Rubber celebrates surrealism, asking you up front to put aside your usual expectations and embrace those things that happen for no reason at all, could never happen, or flat-out don’t make any kind of sense. With this sensibility quickly established, we are soon introduced to Robert. He rises from the dust of the desert, gets his bearings and rolls out into the dangerous world. There is something bizarrely fascinating in watching this happen; an ordinarily inanimate object learning about the world. About water. About glass. About what it can kill with it’s quivering psychic powers. (Yes, really).
Robert’s journey toward the fringes of civilisation (lured – inevitably – by an attractive woman) leads this delightfully surreal film into the framework of the monster/slasher movie. Victims begin to pile up slowly but surely. The local authorities are suitably perplexed. Psycho gets more than one sly nod. You could almost say it falls into predictability. Except for two things 1) it’s a fucking tire, and 2) this all occurs within an even stranger framework.
You see, Robert is being watched. Watched by the audience. Us. Only in the film we are represented by a motley group of sight-seers, armed with binoculars handed out to them by a bookish fellow who favours the bicycle over other forms of transport. And this fellow is in cahoots with the local sheriff, who is also aware that the whole set-up surrounding Robert is just a strange fiction. A play for our amusement.
This framework allows the film some humanity; some people with which we can interact and relate to. It also quite critically fleshes out a story which, otherwise, would not sustain a feature length presentation. But it does act, strangely, against the central conceit of the film – this celebration of the surreal – by analysing it, by commenting on it, by trying, however convolutedly to explain or at least contextualise the surreal. One might argue strongly that the point of surrealism is to remove such intellectualising. It exists simply to exist. Take Bunuel’s That Obscure Object Of Desire in which both Carole Bouquet and Angela Molina play the same character, interchanging arbitrarily. It is not an intellectual exercise, but the whim of the director hoping to evoke a feeling in the audience.
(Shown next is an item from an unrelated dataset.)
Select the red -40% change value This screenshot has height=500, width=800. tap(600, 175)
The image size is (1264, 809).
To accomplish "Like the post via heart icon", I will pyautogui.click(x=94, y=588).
But I’m getting sidetracked.
The film is frequently, brilliantly funny. Shot through with a terrific dark strain of humour and self-awareness. It is also quite beautifully composed and presented by writer/director/editor/director of photography Quentin Dupieux, and I wouldn’t be surprised if, a few years down the line, his was a name to look out for. In fact everything about Rubber screams out cult classic in the making. One of those film you ‘just have to see’ even if only to say you’ve seen it. And – not counting the replay of the opening monologue that also closes the film – it ends with one of the best lines in all of cinema history. I’d tell you it, but you really just have to see it for yourself.
I’d like to add something more, but I’m still a little dumbfounded, which is probably exactly what Dupieux had in mind. For that, I tip my hat to the man.